### Required tasks
1 – In the piece on teaching Ruby, why does the writer say the topic of classes and objects has to be handled almost immediately with beginners? Answer in one to three sentences.
2 – According to the piece on teaching Ruby, what is the name of the variable that holds the folders where programs are searched for?
3 – Continue the piece on teaching Ruby from the point where it stops, writing the next part of its discussion of how to teach Ruby itself.

[START OF Extract provided]

With those things in mind, it seems to me that the goal when trying to teach something like Ruby is to explain as clearly as possible the rules that govern that world with plenty of opportunities for repetition. A key part of making repetition happen aiming to make the learner autonomous as quickly as possible.

Theory is great but what would implementation look like? From my experience it seems there are two distinct “worlds” whose rules must be internalized for someone to start feeling comfortable with Ruby, the Unix command line and Ruby itself.

Learning the command line:

Have given a few people their first look at a command line, I have noticed that it is difficult for them to understand what it is they are looking at. They are thrust into a black and white world (aubergine and white if you are on Ubuntu) with no indication of what to do next. Relevant terminology to define at this point would be path, command/program and probably variable. Then you can focus on the rules that govern this world; the command line equivalent of physics. First it seems to need to understand what running a program looks like since that is the root of everything:

Following that general structure offers a template that learners should be able use to understand things like:

cd
cat ~/Documents/foo.txt
ls -al
grep -ri kittens .

The other rule that shapes this world is that all programs are searched for, and hopefully found, in one of the folders that is contained (in a comma separated list) in a variable called $PATH. Even though the echo command is unfamiliar, learners should have some intuition about the meaning of:

echo $PATH

A few experiments with the “which” command (ex: which ls) should go a long way to helping internalize the rules of this world and build a set of expectations that will help learners understand output like:

mike@sleepycat:~☺  blah
No command 'blah' found, did you mean:
Command 'blam' from package 'blam' (universe)
blah: command not found

All of this information is really just building towards allowing learners to understand the following statements:

mike@sleepycat:~☺  ruby -e "puts 'hello world'"
mike@sleepycat:~☺  ruby ./hello_world.rb

With that we have a toehold in a new world and can work on understanding the rules that govern that.

Learning Ruby:

Teaching beginners Ruby is tough because you are constantly walking a fine line between providing accurate information and glossing over overwhelming detail. This part is a little less clearly defined, partly because of the complexity, partly because I am still exploring the ideas. One thing is clear to me though: because everything is an object in Ruby there is no way to duck the difficult topic of classes and objects. You have to deal with it pretty much right away.

[END OF Extract provided]
[START OF Entries supplied]

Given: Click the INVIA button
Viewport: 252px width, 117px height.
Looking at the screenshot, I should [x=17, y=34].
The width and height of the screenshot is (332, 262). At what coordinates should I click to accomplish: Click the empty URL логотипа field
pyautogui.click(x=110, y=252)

[END OF Entries supplied]
[START OF Entries supplied]

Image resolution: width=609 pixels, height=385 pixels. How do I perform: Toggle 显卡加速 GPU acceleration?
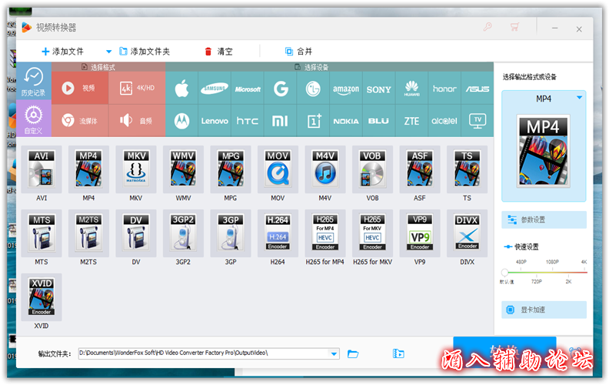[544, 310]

[END OF Entries supplied]

### Set of answers
1 – Everything in Ruby is an object, so there is no way to avoid the difficult topic of classes and objects. It has to be dealt with almost right away.

2 – $PATH

3 –
Unfortunately it’s fairly common to start with something like this:

I say unfortunately because it has already raced past the basics physics of the Ruby world: on every line you will see some variation of thing dot action.

___________.__________()

Once learners have taken a long look at that basic structure then they should be able cope a little better with looking at an actual line of Ruby. Pressing home that point we could now use that dog image to highlight the basic structure: .new(), .look_alert() and .sit() are all behaviours known as methods attached to the object on the left of the dot. Things on the left of a dot are either a blueprint or an thing made from a blueprint.

The seeming exceptions to this rule where behaviour seems to happening without an object (think puts and all the other Kernel methods included in the main object) are because we are inside an object and that object (aka self) is the one understood to be receiving that call to action. Most likely it is preferable to opt for specifying things like puts in its more verbose form Kernel.puts.

With that information learners should be able to make sense of the following examples:

mike@sleepycat:~☺  ruby -e "Kernel.puts 'hello world'"
mike@sleepycat:~☺  ruby -e "Kernel.loop {Kernel.puts 'hello world'}"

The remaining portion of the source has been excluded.